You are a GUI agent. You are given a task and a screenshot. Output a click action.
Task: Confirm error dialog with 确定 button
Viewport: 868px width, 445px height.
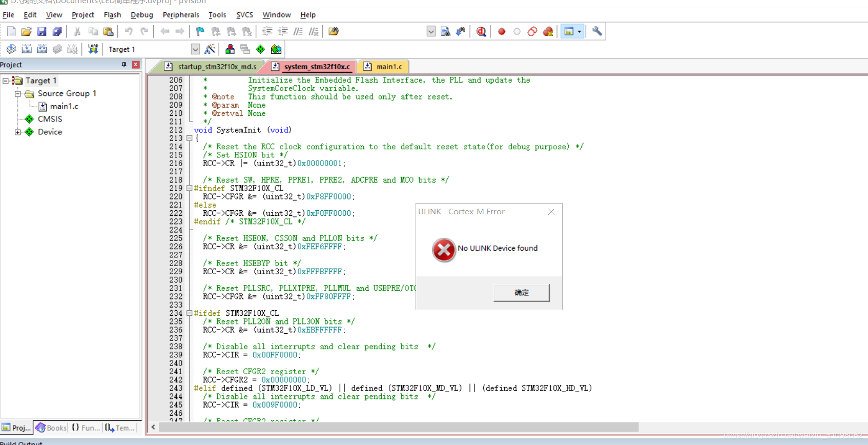pyautogui.click(x=522, y=293)

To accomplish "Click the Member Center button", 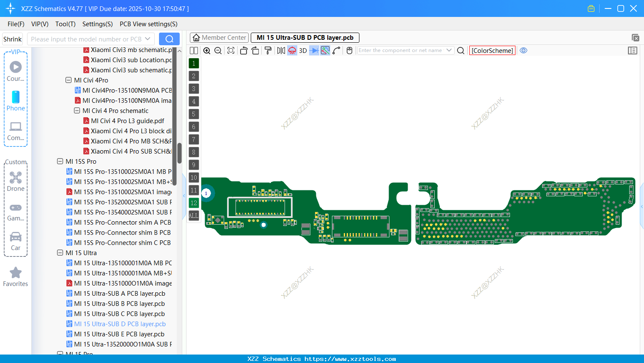I will pos(219,37).
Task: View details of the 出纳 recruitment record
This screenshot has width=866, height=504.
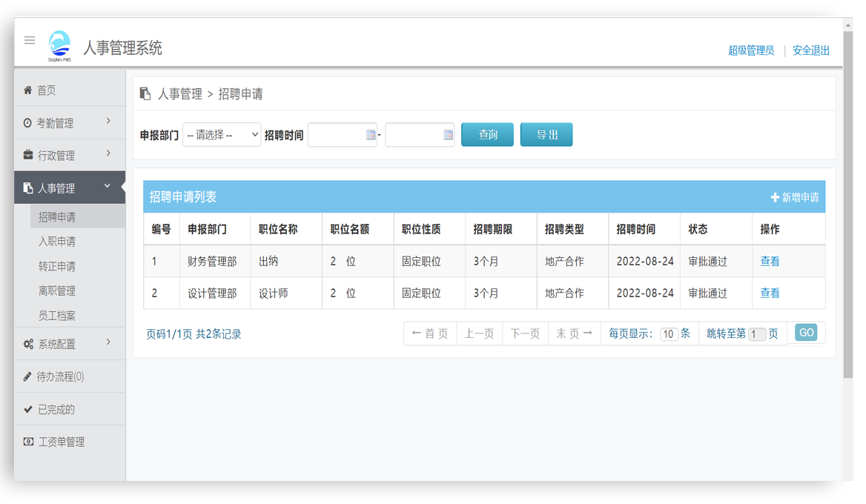Action: point(770,261)
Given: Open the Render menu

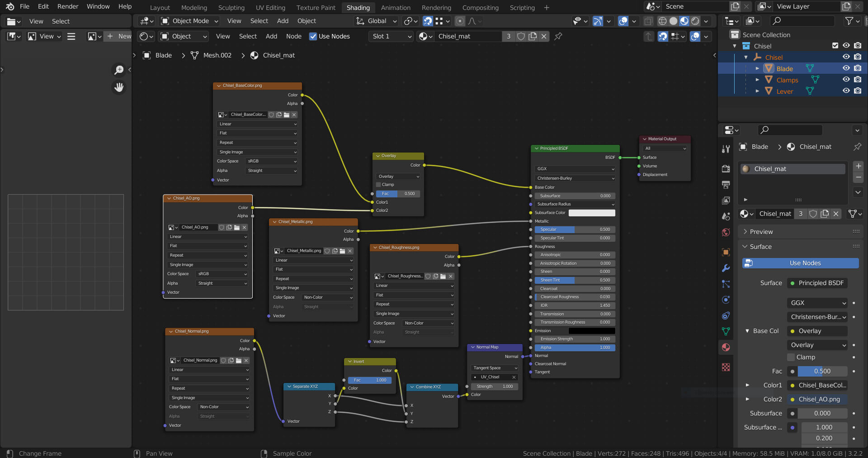Looking at the screenshot, I should pos(68,6).
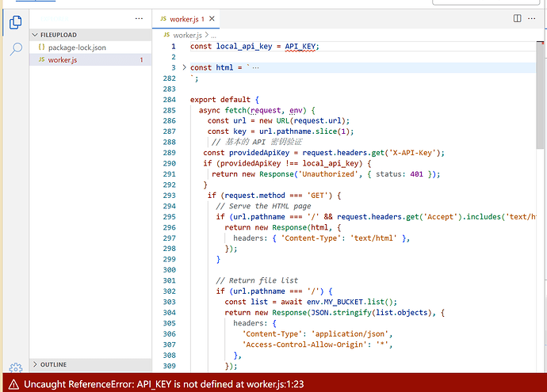Open the Explorer files icon
Viewport: 547px width, 392px height.
15,22
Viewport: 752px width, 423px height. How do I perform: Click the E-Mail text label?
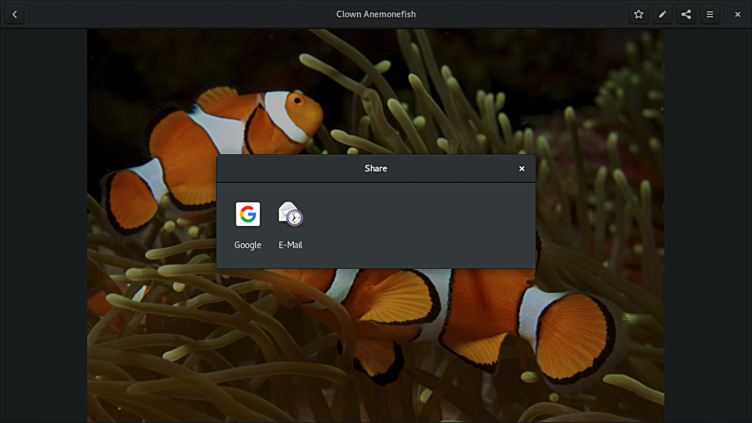pos(290,245)
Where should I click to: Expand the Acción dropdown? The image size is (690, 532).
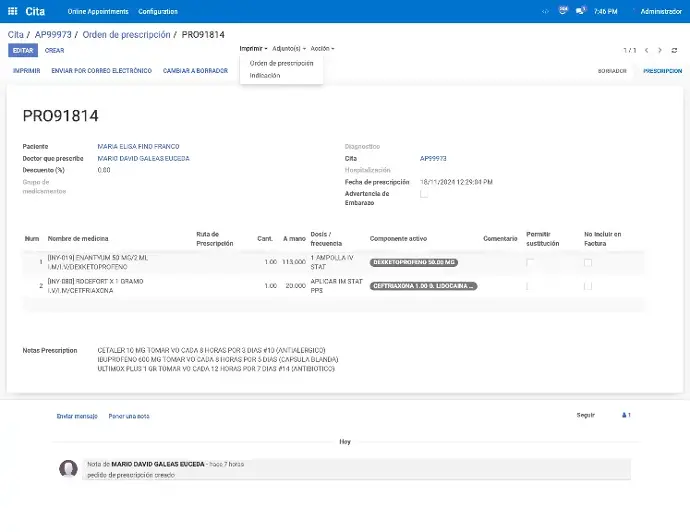(x=322, y=48)
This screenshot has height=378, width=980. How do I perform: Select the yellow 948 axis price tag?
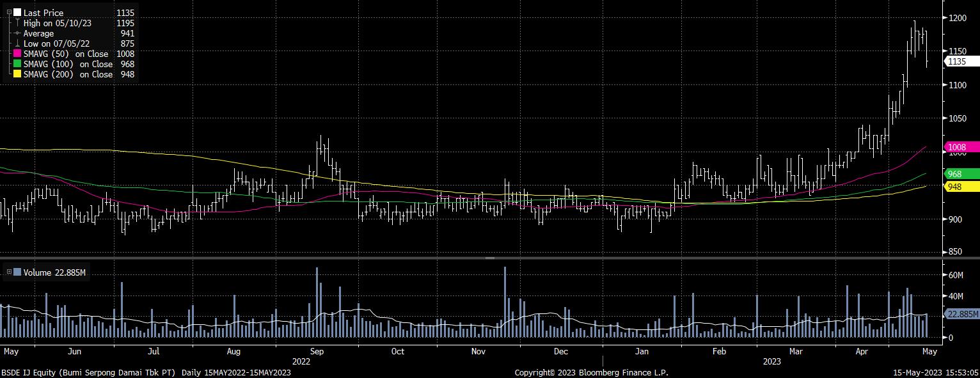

> [BRIEF]: Each line from the one containing "Where should I" to the final line of the data must be printed exactly, both included, with nothing else and no pictures.

> [RESULT BELOW]:
Where should I click to: Expand the Acción dropdown? The image size is (690, 532).
(x=322, y=48)
This screenshot has height=378, width=980. How do I perform: Select the yellow 948 axis price tag?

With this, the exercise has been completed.